Brian Treanor is the current Casassa Chair in Social Values, Professor of Philosophy in the Bellarmine College of Liberal Arts and the academic director of the Academy of Catholic Thought & Imagination at Loyola Marymount University. He received his Ph.D. from Boston College where he studied with Richard Kearney and Jacques Taminiaux.

== Early life ==

Brian Treanor was born in California. He completed his undergraduate degree in political science at University of California, Los Angeles and attended both California State University, Long Beach and Boston College for his graduate work.

== Research ==
Treanor's research is in the area of philosophical hermeneutics, with significant focus on environmental philosophy, philosophy of religion, and ethics. He is the author or editor of six books:

- Carnal Hermeneutics, co-edited with Richard Kearney (New York: Fordham University Press, 2015, ISBN 9780823265893)
- Being in Creation: Human Responsibility in an Endangered World, co-edited with Bruce Benson and Norman Wirzba (New York: Fordham University Press, 2015, ISBN 978-0-8232-6502-2)
- Emplotting Virtue: A Narrative Approach to Environmental Virtue Ethics (Albany, NY: SUNY Press, 2014, ISBN 978-1438451176)
- Interpreting Nature: The Emerging Field of Environmental Hermeneutics, co-edited with Forrest Clingerman, Martin Drenthen, and David Utsler (New York: Fordham University Press, 2013, ISBN 978-0823254255)
- A Passion for the Possible: Thinking with Paul Ricoeur, co-edited with Henry Isaac Venema (New York: Fordham University Press, 2010, ISBN 978-0823232925)
- Aspects of Alterity: Levinas, Marcel and the Contemporary Debate (New York: Fordham University Press, 2006, ISBN 978-0823226849)

He has also written numerous article related to his field.

== Teaching and administrative work ==
Treanor is an advocate for liberal arts education. He has worked regularly in LMU's core curriculum, including founding a Great Books Learning Community. He was the founding director of the Environmental Studies program, and the founding director of the Academy of Catholic Thought and Imagination.

== Awards ==

Treanor has been honored by the Associated Students of LMU as Teacher of the Year twice, and in 2011, was given the President's Fritz B. Burns Teaching Award, the university's highest honor.

## RECORDS

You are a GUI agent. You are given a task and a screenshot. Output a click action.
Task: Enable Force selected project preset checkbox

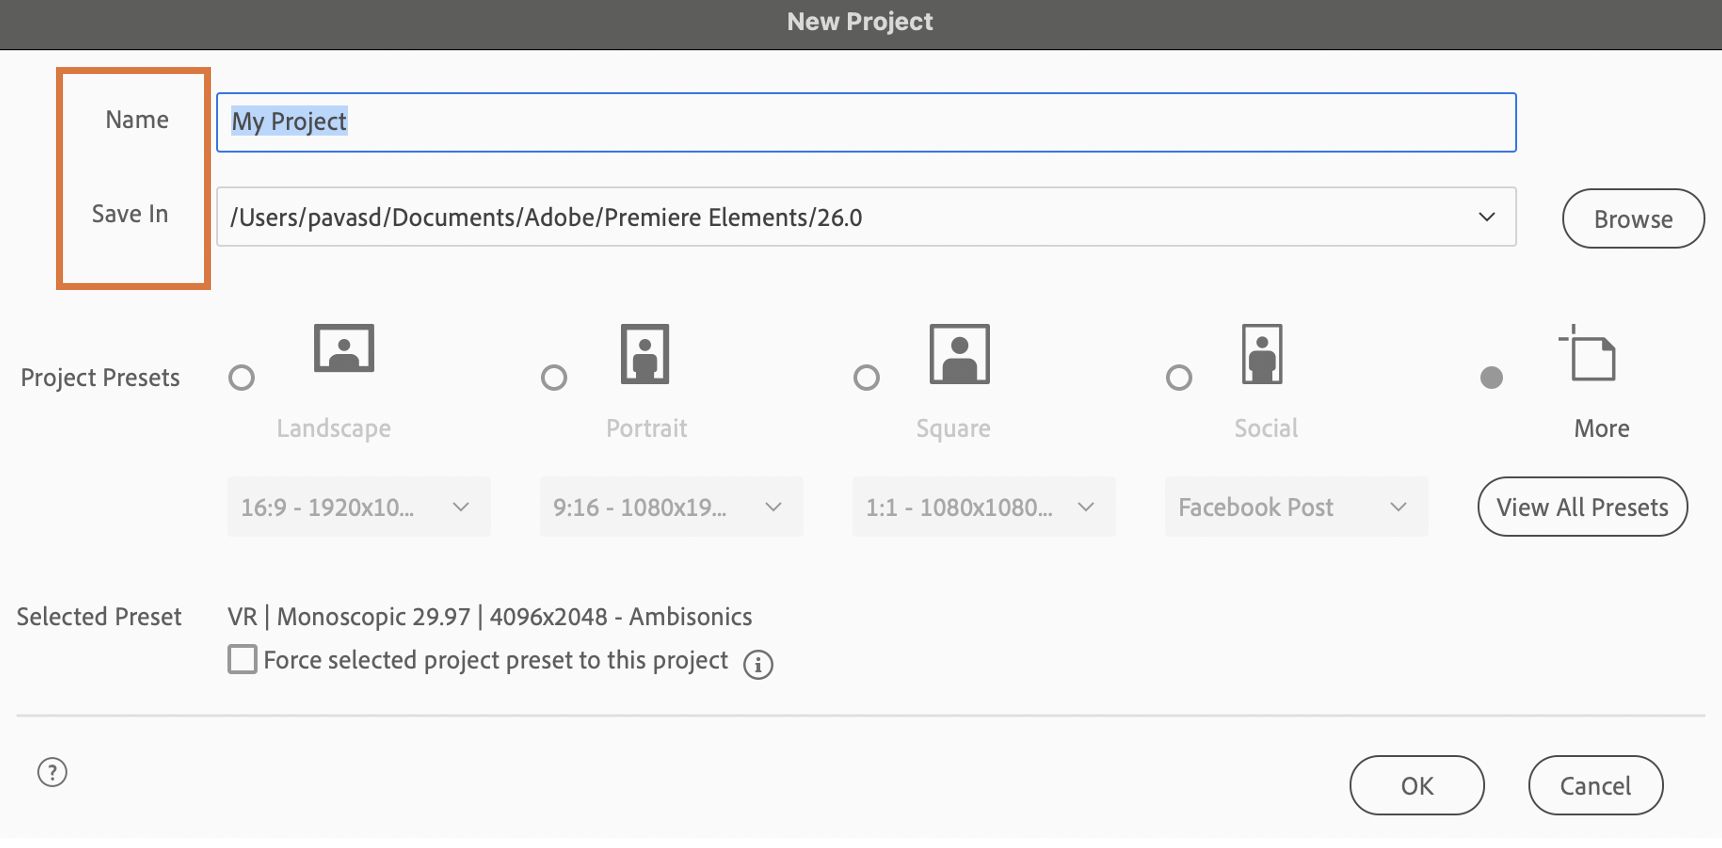(x=242, y=660)
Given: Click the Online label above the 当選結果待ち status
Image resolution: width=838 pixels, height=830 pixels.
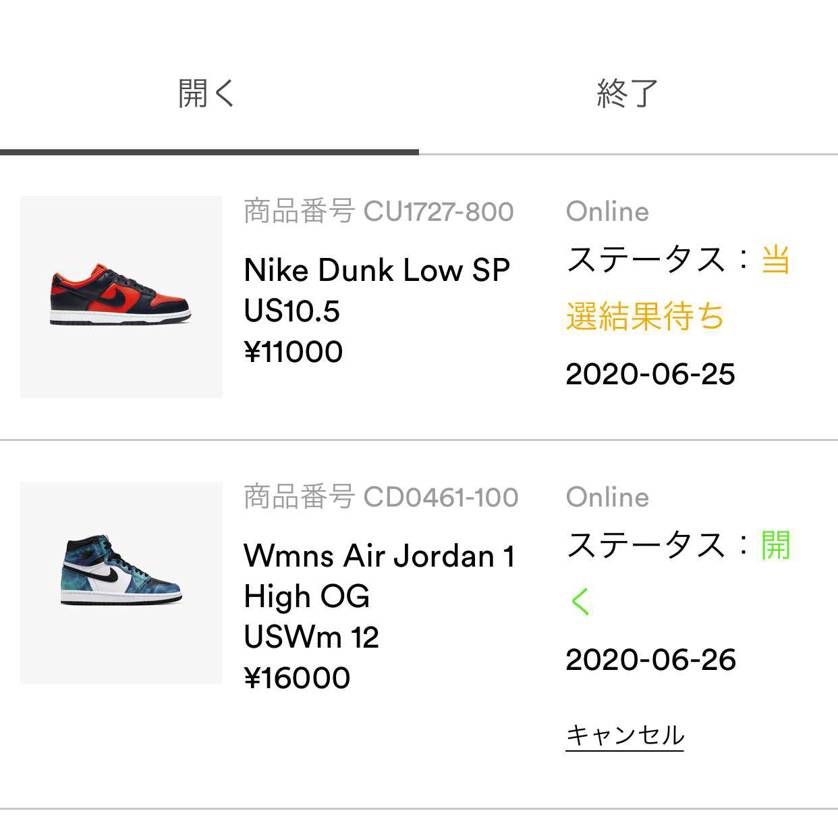Looking at the screenshot, I should click(607, 212).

## ACTIONS TO TAKE
[1] Quote the Brian Treanor biography word for word, starting at "- A Passion" and ending at "university's highest honor.".
[2] In the Brian Treanor biography, in what year was Treanor given the President's Fritz B. Burns Teaching Award?

## TASK-BY-TASK RESULTS
[1]
- A Passion for the Possible: Thinking with Paul Ricoeur, co-edited with Henry Isaac Venema (New York: Fordham University Press, 2010, ISBN 978-0823232925)
- Aspects of Alterity: Levinas, Marcel and the Contemporary Debate (New York: Fordham University Press, 2006, ISBN 978-0823226849)

He has also written numerous article related to his field.

== Teaching and administrative work ==
Treanor is an advocate for liberal arts education. He has worked regularly in LMU's core curriculum, including founding a Great Books Learning Community. He was the founding director of the Environmental Studies program, and the founding director of the Academy of Catholic Thought and Imagination.

== Awards ==

Treanor has been honored by the Associated Students of LMU as Teacher of the Year twice, and in 2011, was given the President's Fritz B. Burns Teaching Award, the university's highest honor.

[2] 2011